_What you are asked to do:_
Copy the lines running from the one that contains "Open the 查找范围 folder dropdown" to the end of the entries below, exactly and with no pictures.

_Supplied records:_
- Opening Delimiter -

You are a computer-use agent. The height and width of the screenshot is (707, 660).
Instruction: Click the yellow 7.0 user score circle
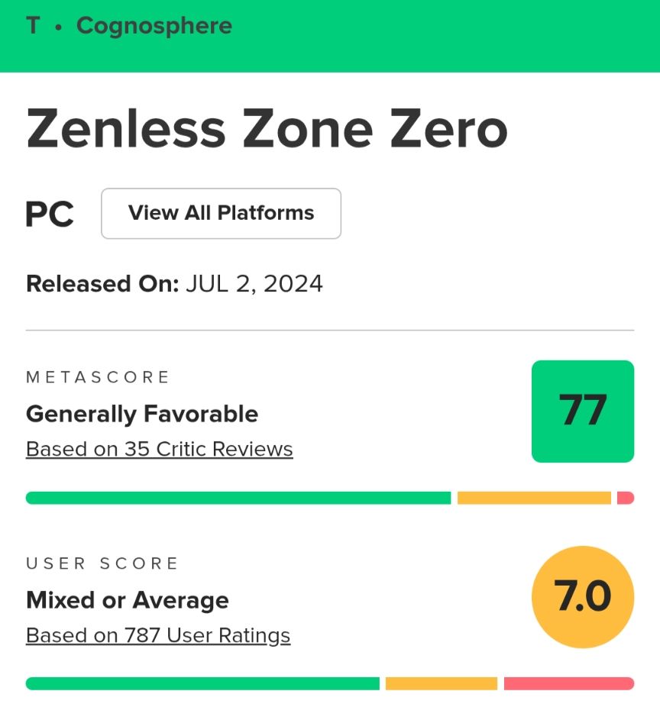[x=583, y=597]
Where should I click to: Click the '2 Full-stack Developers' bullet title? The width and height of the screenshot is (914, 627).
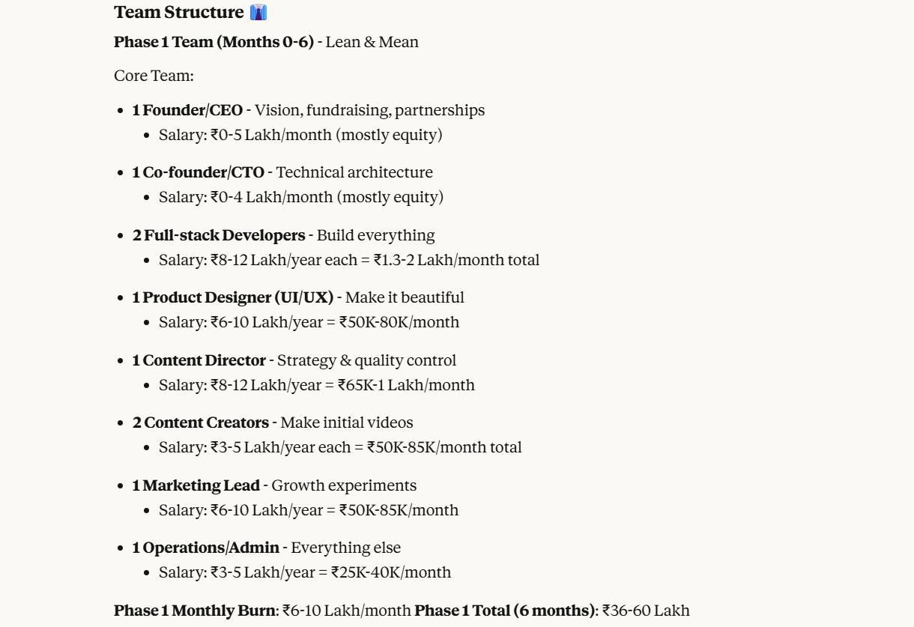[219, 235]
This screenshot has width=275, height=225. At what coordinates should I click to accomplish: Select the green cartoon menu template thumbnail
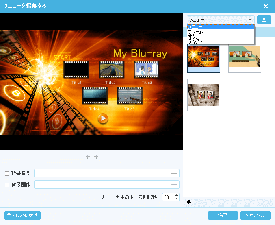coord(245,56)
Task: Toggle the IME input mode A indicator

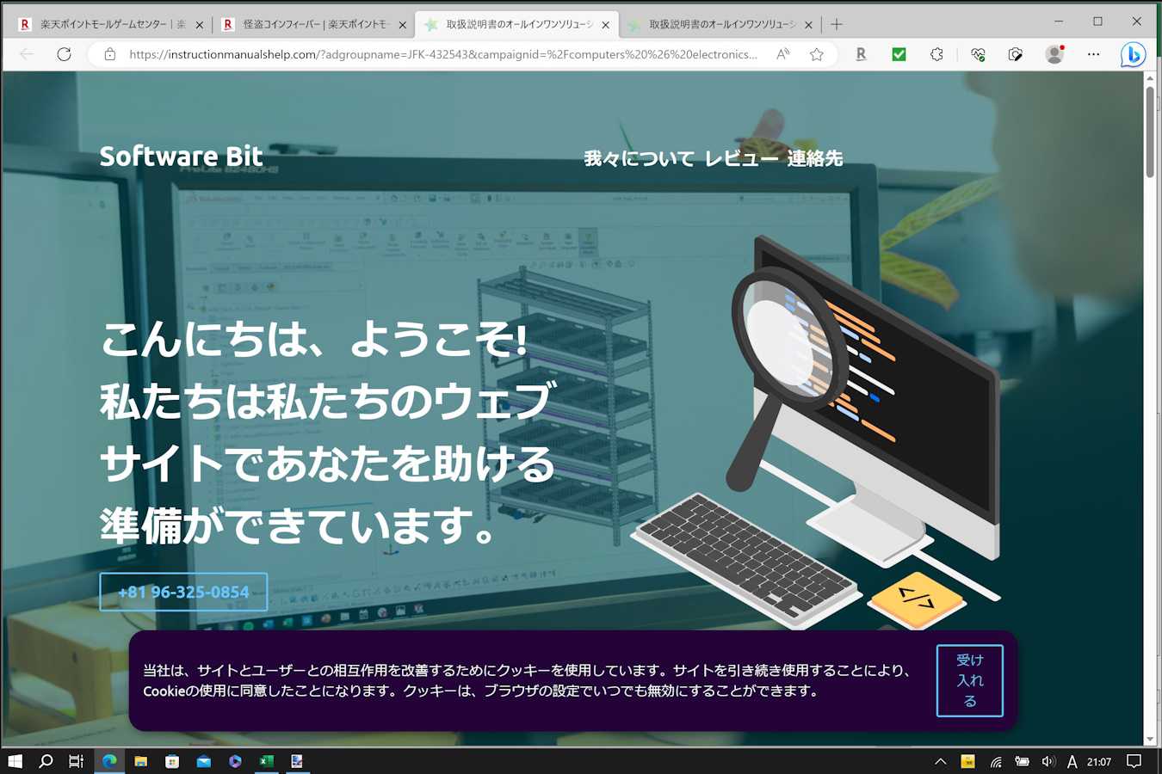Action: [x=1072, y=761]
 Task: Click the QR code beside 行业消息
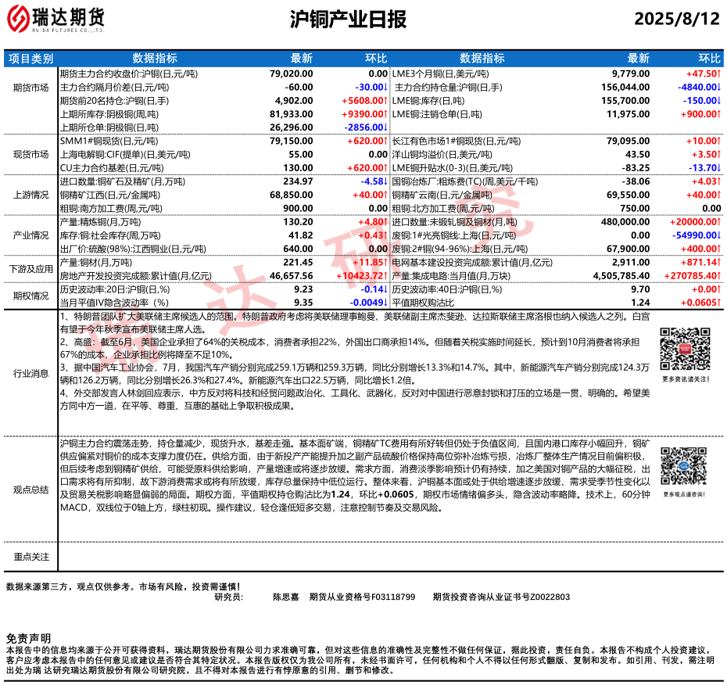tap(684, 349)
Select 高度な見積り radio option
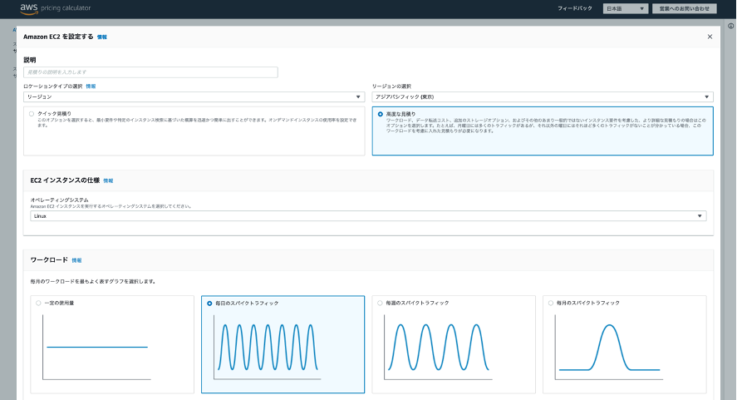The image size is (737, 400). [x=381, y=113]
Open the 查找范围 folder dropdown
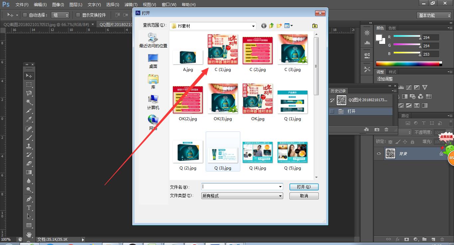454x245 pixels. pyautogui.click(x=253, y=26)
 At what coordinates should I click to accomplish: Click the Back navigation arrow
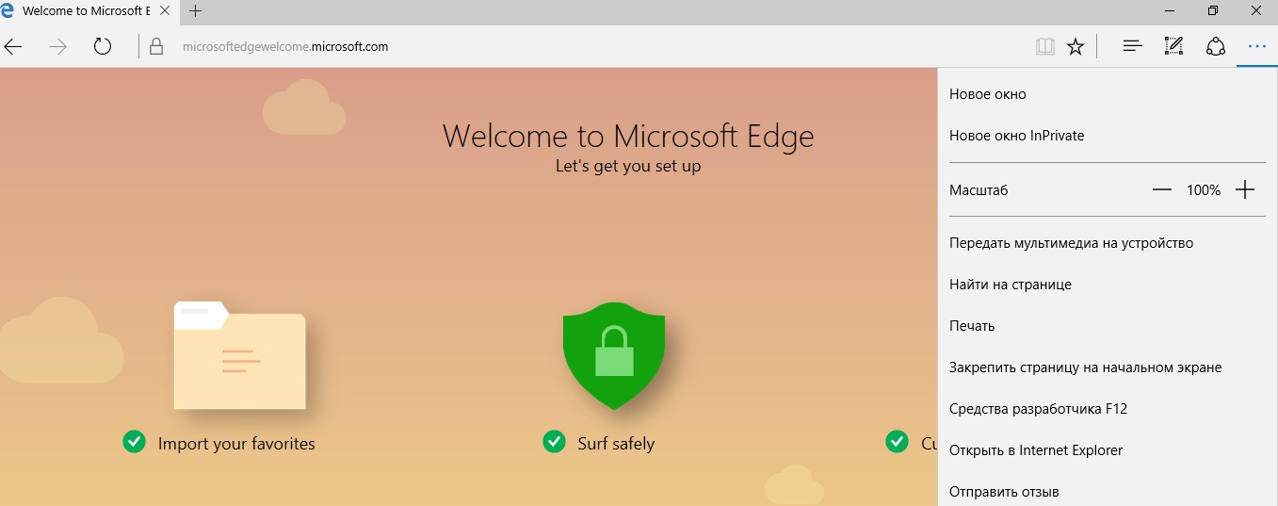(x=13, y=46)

- Closing Delimiter -

_Reply:_
Open the 查找范围 folder dropdown
454x245 pixels. pyautogui.click(x=253, y=26)
 At what coordinates should I click to accomplish: Click the Back navigation arrow
(x=13, y=46)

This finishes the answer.